Question

Find the vector and Cartesian equations of the line passing through the point (–1, –1, 2) and parallel to the line 2x − 2 = 3y + 1 = 6z − 2.

Answer 1

Let `bar"a"` be the position vector of the point A(–1, –1, 2) w.r.t. the origin.

Then `bar"a" = -hat"i" - hat"j" + 2hat"k"`

The equation of given line is 
2x – 2 = 3y + 1 = 6z – 2

∴ 2(x – 1) = `3(y + 1/3) = 6(z - 1/3)`

∴ `(x - 1)/((1/2)) = (y + 1/3)/((1/3)) = (z - 1/3)/((1/6)`

The direction ratios of this line are

`(1)/(2),(1)/(3),(1)/(6)` i.e. 3, 2, 1

Let `bar"b"` be the vector parallel to this line.

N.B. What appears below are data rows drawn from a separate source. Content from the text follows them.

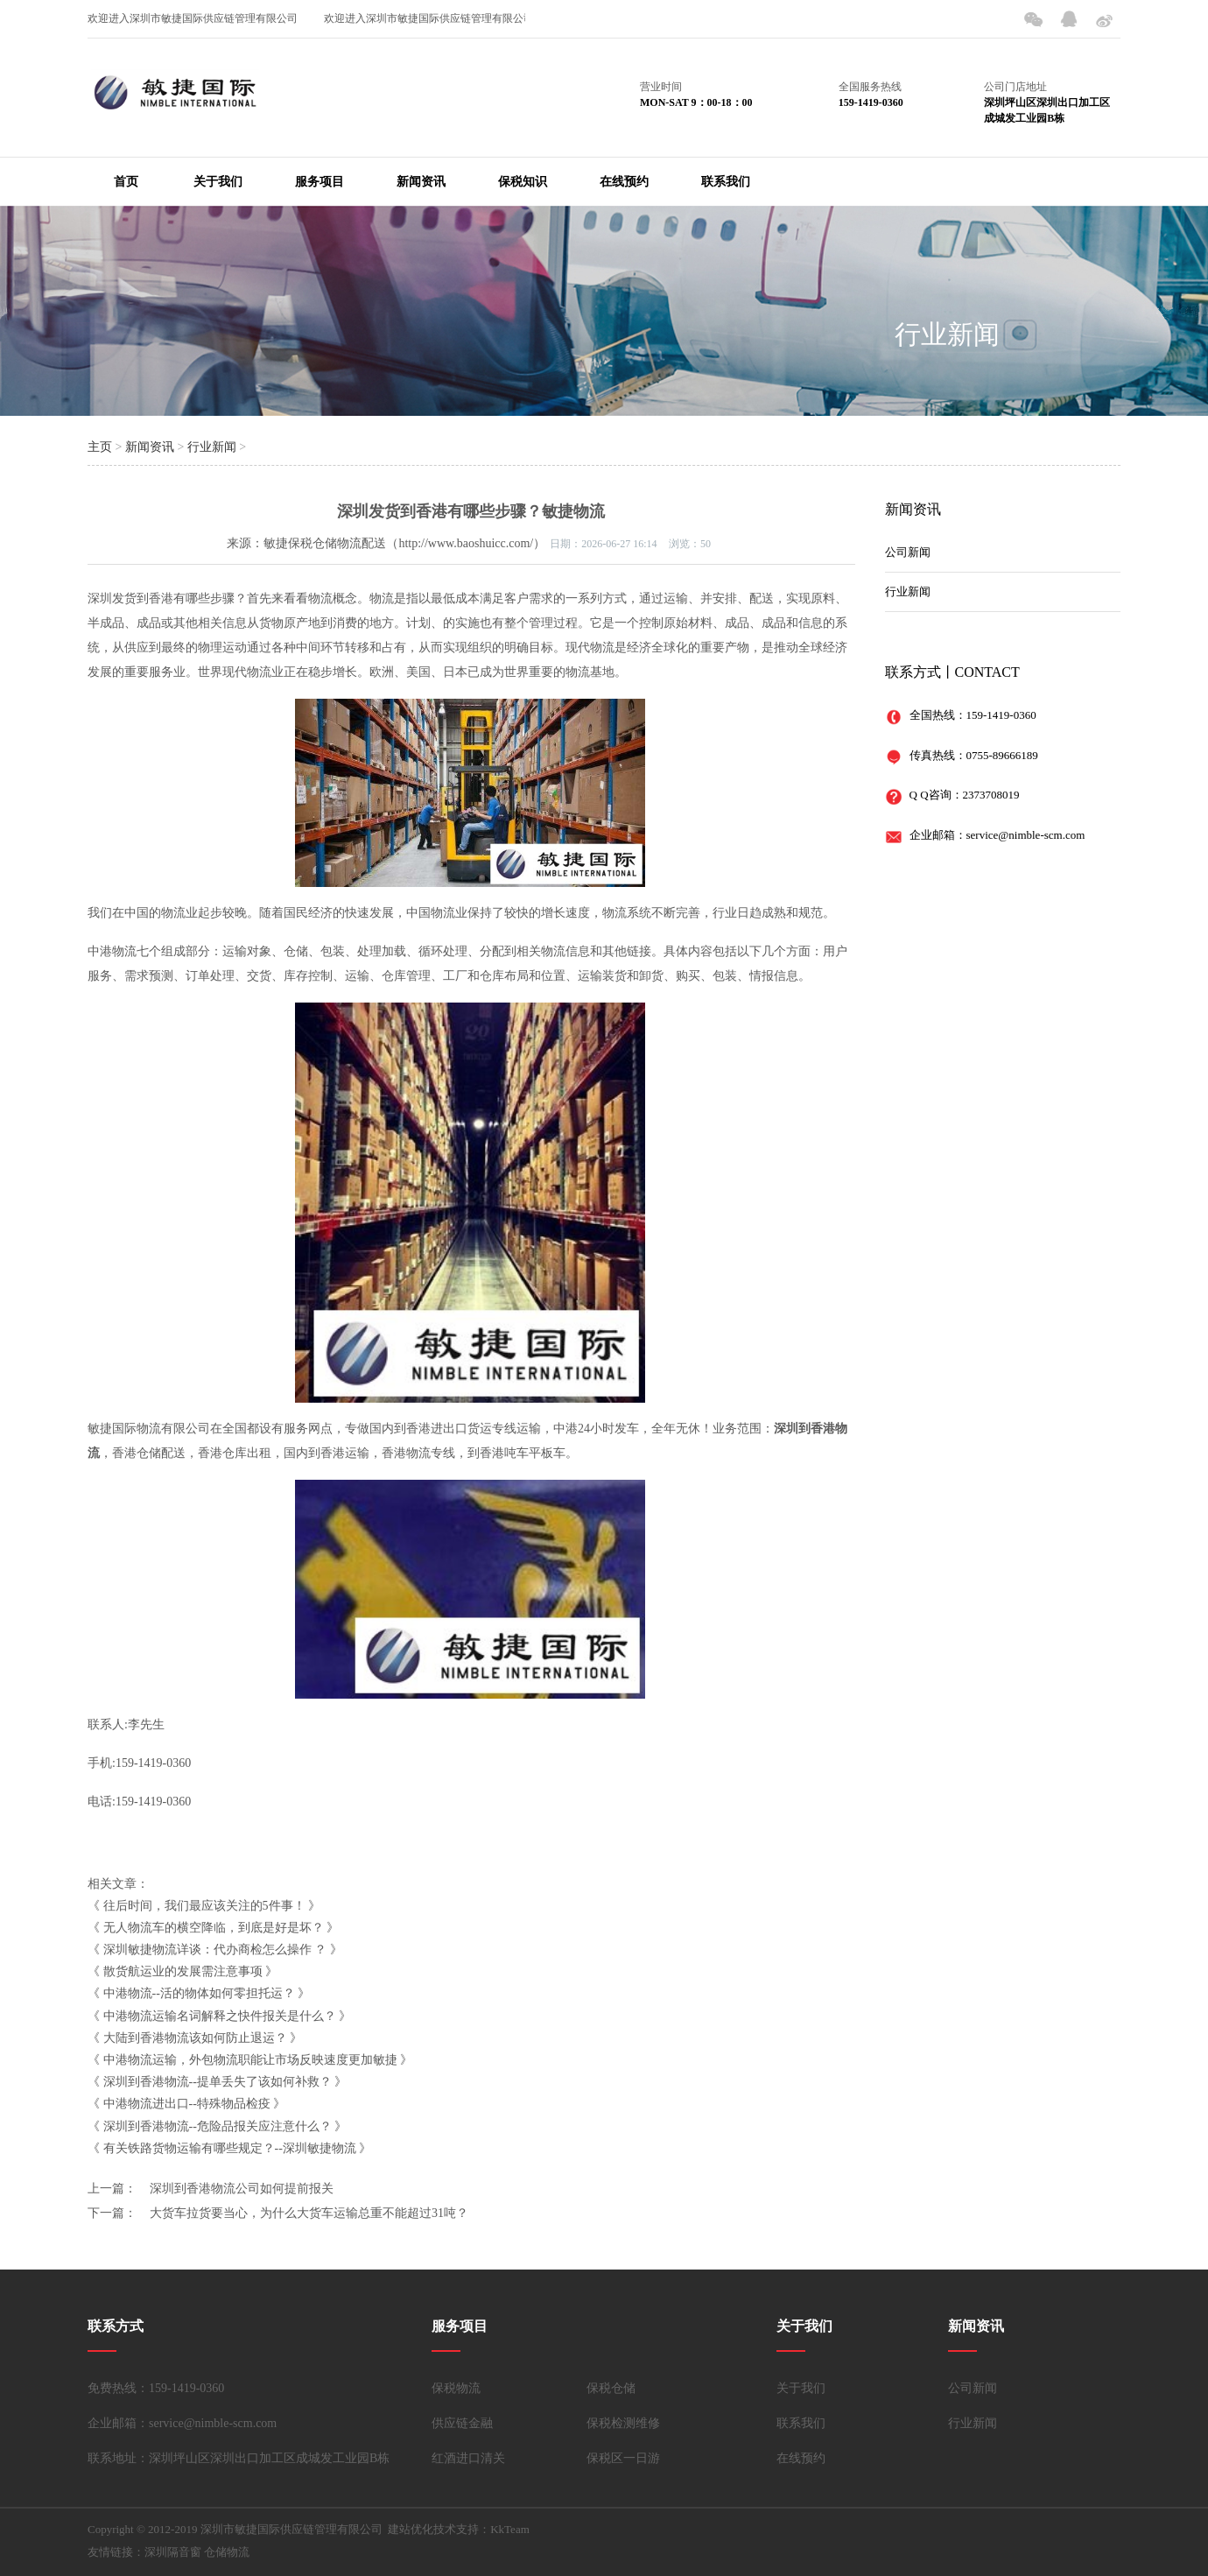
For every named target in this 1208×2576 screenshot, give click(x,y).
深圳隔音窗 (172, 2551)
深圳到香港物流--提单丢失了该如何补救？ (217, 2081)
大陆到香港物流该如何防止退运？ (195, 2038)
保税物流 (456, 2388)
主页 (100, 447)
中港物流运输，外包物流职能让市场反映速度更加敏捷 (250, 2059)
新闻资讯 (421, 181)
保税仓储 (611, 2388)
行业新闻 (947, 334)
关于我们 (217, 181)
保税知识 (522, 181)
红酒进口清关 (468, 2458)
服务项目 (319, 181)
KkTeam (510, 2529)
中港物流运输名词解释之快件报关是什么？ (219, 2016)
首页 (126, 181)
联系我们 (725, 181)
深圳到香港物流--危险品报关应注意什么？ (217, 2126)
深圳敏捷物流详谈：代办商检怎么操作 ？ (215, 1949)
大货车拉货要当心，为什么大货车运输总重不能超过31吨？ (309, 2213)
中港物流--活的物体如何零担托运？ (199, 1993)
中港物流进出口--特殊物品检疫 (186, 2103)
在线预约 (624, 181)
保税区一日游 (623, 2458)
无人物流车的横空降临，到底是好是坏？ (213, 1927)
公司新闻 (908, 552)
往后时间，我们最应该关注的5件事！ (204, 1905)
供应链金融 (462, 2423)
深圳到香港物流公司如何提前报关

Then `bar"b" = 3hat"i" + 2hat"j" + hat"k"`

The vector equation of the line passing through `"A"(bara) "and parallel to"  bar"b"` is

`bar"r" = bar"a" + lambdabar"b"`, where λ is a scalar,

∴ the vector equation of the required line is

`bar"r" = (-hat"i" - hat"j" + 2hat"k") + lambda(3hat"i" + 2hat"j" + hat"k")`.

The line passes through (–1, – 1, 2) and has direction ratios 3, 2, 1

∴ the cartesian equations of the line are

`(x - (-1))/(3) = (y - (-1))/(2) = (z - 2)/(1)`

i.e. `(x + 1)/(3) = (y + 1)/(2) = (z - 2)/(1)`.